When I was growing up, one of my Stepfather's little conceits was a kitchen garden. We lived on the Western slopes of the East side of the Napa Valley. The soil was extremely rocky--we would throw them as they came up in the pitchfork, into the alley, and after four or five years the level of the ground behind our fence must have risen at least a foot and a half (pure rock!)--and it tended to dry out hard in Summer, so lots of watering was needed. Certain things just wouldn't grow there--peas and lettuce and sweet corn--but we'd get good beans, tomatoes, carrots, cucumbers, and of course chard (though spinach wouldn't grow either). The chard grew in big pale yellowish green leaves, which were easy to pick. Boiled, it didn't resemble spinach but was still pale, though it was mild and went with almost anything.

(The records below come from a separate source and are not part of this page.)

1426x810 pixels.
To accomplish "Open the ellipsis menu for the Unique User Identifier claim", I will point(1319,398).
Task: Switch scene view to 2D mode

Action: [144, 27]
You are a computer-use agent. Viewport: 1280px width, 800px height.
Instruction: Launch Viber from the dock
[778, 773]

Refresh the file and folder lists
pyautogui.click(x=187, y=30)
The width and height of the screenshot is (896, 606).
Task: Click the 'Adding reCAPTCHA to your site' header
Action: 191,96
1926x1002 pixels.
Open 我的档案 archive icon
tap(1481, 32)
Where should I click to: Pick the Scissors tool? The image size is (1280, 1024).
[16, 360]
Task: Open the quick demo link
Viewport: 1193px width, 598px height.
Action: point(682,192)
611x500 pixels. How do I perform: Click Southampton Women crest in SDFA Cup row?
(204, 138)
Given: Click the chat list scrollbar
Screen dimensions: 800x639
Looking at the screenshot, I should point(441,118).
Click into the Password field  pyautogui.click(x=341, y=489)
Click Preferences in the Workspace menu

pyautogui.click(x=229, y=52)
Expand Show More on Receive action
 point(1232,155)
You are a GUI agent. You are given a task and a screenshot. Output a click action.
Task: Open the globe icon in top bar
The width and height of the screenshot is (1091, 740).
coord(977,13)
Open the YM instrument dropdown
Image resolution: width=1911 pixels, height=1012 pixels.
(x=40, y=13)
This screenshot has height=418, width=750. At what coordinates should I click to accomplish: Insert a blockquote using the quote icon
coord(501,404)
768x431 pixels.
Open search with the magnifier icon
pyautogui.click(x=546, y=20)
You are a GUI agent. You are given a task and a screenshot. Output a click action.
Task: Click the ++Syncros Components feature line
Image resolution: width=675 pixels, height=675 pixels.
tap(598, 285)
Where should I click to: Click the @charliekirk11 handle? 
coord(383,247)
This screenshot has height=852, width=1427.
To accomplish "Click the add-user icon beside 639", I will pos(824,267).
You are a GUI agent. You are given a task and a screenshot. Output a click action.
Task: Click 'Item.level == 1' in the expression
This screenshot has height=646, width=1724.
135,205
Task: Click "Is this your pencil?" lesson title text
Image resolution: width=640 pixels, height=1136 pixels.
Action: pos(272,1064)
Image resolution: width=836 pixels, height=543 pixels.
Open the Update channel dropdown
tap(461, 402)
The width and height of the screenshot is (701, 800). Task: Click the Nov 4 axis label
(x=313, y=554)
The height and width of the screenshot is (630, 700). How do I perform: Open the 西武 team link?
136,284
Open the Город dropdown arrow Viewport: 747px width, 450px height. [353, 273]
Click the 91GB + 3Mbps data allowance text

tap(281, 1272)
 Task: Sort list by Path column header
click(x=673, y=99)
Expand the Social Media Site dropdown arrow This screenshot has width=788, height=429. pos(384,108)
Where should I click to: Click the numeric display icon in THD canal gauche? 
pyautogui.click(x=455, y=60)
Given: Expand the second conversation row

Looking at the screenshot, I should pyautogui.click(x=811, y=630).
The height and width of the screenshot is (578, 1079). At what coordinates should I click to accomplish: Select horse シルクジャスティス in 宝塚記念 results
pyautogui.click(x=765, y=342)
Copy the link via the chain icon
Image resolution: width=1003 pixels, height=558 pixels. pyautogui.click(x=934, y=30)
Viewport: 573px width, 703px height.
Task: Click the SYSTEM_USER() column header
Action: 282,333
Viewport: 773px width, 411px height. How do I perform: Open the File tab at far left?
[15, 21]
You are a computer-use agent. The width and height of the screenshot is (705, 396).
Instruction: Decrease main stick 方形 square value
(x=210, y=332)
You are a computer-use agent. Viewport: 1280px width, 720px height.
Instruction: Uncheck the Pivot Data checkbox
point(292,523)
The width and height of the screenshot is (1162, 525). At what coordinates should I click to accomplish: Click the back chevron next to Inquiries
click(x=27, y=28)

In my early 'teens, a family friend for whom I'd worked on and off as a carpenter's helper, took me along on his rock collecting expeditions to the coast. He'd collect big samples, as big as footballs, which we'd lug up these steep slopes in gunny sacks, which he'd then "tumble" for weeks or months in a water cylinder to make them smooth. It usually seemed to be wet and rainy when we went. I remember many times, sheltering under an overhang, eating tunafish sandwiches he'd made, with walnuts added, on whole wheat bread. Boy, did they taste good! --especially after three hours of drudgery in a wet fog! Our last trip he had to stop on the way home to doze for a few minutes--he didn't know it, but he was already being pulled down by the stomach cancer that would kill him in another 18 months. Lynn Parker. There's a little block of houses on the West Side of the Valley named Lynn Drive, where all the houses were built by him, his son Edward still lives there, if he survives.